In loose collaboration with Foundation-funded research on diagnostic and potentially sequestering antibodies at Brigham & Women’s Hospital (see the corresponding Extramural Research section on the website), the UTHMS extracellular aggregate team is working to develop novel catalytic antibodies (“catabodies”) that would recognize and cleave TTR amyloid deposits deposited in the heart and other tissues. They have developed a system to identify native catabodies and engineered catabody fragments with more powerful amyloid-cleaving capacity, which can be used to augment the body’s natural catabody defense system and prevent or reverse diseases of aging driven by extracellular aggregates. 

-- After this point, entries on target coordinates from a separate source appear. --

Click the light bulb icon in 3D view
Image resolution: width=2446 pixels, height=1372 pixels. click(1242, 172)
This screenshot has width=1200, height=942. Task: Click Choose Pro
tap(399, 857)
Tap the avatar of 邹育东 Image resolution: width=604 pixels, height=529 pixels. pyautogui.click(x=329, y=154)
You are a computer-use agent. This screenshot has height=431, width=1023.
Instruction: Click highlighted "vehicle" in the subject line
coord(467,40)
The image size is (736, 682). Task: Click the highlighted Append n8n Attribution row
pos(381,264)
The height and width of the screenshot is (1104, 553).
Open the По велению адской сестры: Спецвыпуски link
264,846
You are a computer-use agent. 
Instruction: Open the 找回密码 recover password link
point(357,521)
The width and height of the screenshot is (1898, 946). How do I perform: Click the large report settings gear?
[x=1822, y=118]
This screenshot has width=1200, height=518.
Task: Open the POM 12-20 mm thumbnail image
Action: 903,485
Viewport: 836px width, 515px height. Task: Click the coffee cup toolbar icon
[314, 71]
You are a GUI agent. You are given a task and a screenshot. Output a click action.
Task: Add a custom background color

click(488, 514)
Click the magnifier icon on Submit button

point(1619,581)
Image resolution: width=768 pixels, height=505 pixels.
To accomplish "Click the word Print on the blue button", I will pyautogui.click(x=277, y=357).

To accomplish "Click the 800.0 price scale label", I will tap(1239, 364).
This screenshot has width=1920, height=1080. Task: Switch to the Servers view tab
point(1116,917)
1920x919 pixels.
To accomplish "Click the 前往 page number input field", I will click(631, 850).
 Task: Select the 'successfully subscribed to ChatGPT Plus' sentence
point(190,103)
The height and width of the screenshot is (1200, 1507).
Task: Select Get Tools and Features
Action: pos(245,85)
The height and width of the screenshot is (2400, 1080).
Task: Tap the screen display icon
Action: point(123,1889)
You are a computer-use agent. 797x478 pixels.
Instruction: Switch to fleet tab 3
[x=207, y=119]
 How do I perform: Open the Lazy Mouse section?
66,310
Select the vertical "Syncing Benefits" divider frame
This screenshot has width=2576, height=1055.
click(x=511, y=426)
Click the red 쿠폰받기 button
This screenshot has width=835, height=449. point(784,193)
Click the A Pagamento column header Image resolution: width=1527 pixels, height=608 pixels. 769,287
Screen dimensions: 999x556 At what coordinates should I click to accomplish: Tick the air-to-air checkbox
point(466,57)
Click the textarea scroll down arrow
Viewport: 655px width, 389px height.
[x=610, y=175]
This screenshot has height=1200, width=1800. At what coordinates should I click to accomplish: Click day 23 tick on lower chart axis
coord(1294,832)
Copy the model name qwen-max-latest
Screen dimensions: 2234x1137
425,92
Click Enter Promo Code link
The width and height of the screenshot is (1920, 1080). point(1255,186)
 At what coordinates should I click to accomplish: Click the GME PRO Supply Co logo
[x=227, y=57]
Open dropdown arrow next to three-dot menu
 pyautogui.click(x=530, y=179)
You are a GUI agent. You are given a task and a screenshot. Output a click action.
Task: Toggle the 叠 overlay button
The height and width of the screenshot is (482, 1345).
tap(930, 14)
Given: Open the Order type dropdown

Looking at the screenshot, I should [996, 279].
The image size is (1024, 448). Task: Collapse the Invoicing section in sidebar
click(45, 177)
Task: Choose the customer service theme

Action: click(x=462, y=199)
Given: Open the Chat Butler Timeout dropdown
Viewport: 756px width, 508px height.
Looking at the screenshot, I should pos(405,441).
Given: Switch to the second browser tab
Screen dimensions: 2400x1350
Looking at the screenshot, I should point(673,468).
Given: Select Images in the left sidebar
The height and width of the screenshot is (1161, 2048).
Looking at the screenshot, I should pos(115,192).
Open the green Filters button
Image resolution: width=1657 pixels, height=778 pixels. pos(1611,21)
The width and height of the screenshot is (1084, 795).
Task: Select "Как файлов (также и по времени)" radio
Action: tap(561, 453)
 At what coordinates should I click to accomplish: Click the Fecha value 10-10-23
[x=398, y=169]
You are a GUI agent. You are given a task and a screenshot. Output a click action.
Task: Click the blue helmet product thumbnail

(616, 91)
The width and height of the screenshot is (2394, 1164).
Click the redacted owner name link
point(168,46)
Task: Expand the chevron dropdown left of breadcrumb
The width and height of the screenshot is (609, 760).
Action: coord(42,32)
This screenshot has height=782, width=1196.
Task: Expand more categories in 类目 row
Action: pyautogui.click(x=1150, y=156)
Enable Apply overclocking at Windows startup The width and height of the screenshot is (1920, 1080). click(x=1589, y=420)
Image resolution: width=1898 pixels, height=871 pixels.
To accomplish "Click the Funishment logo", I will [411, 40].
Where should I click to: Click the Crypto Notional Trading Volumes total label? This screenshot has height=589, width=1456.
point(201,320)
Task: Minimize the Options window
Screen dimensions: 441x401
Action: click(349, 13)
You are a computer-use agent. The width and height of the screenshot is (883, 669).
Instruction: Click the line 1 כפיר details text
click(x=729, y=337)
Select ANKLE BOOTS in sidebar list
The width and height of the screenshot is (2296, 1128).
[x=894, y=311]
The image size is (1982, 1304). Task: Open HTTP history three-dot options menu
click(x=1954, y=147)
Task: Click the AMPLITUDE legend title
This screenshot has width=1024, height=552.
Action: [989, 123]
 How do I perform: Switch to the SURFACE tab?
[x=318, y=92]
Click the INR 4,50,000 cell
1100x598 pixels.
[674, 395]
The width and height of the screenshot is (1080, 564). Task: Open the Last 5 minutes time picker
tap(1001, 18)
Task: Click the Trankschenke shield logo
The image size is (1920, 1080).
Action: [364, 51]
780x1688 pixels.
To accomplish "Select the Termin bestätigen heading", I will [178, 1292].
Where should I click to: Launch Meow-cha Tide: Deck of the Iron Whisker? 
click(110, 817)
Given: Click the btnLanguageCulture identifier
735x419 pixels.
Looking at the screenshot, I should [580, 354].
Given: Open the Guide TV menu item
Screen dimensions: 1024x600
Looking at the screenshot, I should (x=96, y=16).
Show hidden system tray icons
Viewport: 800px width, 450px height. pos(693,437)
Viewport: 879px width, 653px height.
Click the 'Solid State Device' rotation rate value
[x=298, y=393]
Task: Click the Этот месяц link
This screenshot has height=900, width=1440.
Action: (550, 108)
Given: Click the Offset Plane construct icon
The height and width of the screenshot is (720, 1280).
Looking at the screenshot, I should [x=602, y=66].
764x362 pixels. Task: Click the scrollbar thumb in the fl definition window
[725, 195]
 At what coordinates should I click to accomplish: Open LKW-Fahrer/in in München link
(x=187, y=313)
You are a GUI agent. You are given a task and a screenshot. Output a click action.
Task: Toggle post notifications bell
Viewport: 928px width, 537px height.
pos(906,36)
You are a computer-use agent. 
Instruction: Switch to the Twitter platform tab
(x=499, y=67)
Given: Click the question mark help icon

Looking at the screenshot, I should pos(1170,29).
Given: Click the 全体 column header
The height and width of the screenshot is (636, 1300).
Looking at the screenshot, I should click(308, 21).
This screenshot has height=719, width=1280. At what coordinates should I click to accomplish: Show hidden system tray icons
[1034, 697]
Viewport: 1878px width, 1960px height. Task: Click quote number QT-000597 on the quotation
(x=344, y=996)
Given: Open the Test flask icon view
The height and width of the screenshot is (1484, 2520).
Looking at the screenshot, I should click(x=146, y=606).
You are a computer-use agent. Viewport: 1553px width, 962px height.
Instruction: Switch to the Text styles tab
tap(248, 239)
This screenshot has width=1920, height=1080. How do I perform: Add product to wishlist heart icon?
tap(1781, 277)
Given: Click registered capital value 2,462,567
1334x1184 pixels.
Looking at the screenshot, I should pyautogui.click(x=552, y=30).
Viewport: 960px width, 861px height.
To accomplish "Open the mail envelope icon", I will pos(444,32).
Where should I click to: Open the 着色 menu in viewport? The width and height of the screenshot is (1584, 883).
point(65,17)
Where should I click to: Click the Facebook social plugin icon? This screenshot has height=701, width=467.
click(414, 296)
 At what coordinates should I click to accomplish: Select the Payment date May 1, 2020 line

With Foundation funding, the UTHSC group have been able to identify native TTR aggregate-targeting catabodies and catabody fragments present in serum samples from young volunteers that were sufficient to account for nearly all of this cleaving activity. The effect was specific to misfolded TTR, leaving TTR in its native conformation untouched. To mass-produce these native catabodies, the UTHMS team identified subsets of antibody-producing B-cells from patient blood that selectively recognized aggre- gated TTR, and then applied gene therapy to those B-cells in culture to allow them to proliferate indefinitely and continue generating the needed antibodies. The team’s three lead catabody candidates appear to be highly selective amyloid-mincers that leave normal proteins alone, target aggregated TTR, powerfully hydrolyze its molecular bonds, quickly release amyloid fragments, and turn immediately to the next molecule of aggregate for destruction. An important next step will be to develop better ways to purify the candidate catabodies from the B-cell culture fluid. They are now working on a new method using gel filtration combined with ion-exchange chromatography, which should allow for catabodies to be purified while fully preserving hydrolytic activity. The researchers are also investigating whether they can sustain the catabodies’ activity (potentially yielding a more effective rejuvenation therapy) if they are separated into a monomer form.
With continued progress, the team is looking to perform more robust proof-of-concept tests in two lines of mice engineered to express wild-type human TTR and common disease-associated mutations, using infused catabodies and possibly transfer of genes into cells in affected tissue for local secretion. Catabodies against beta-amyloid generated separately have already reached this stage and are performing very well.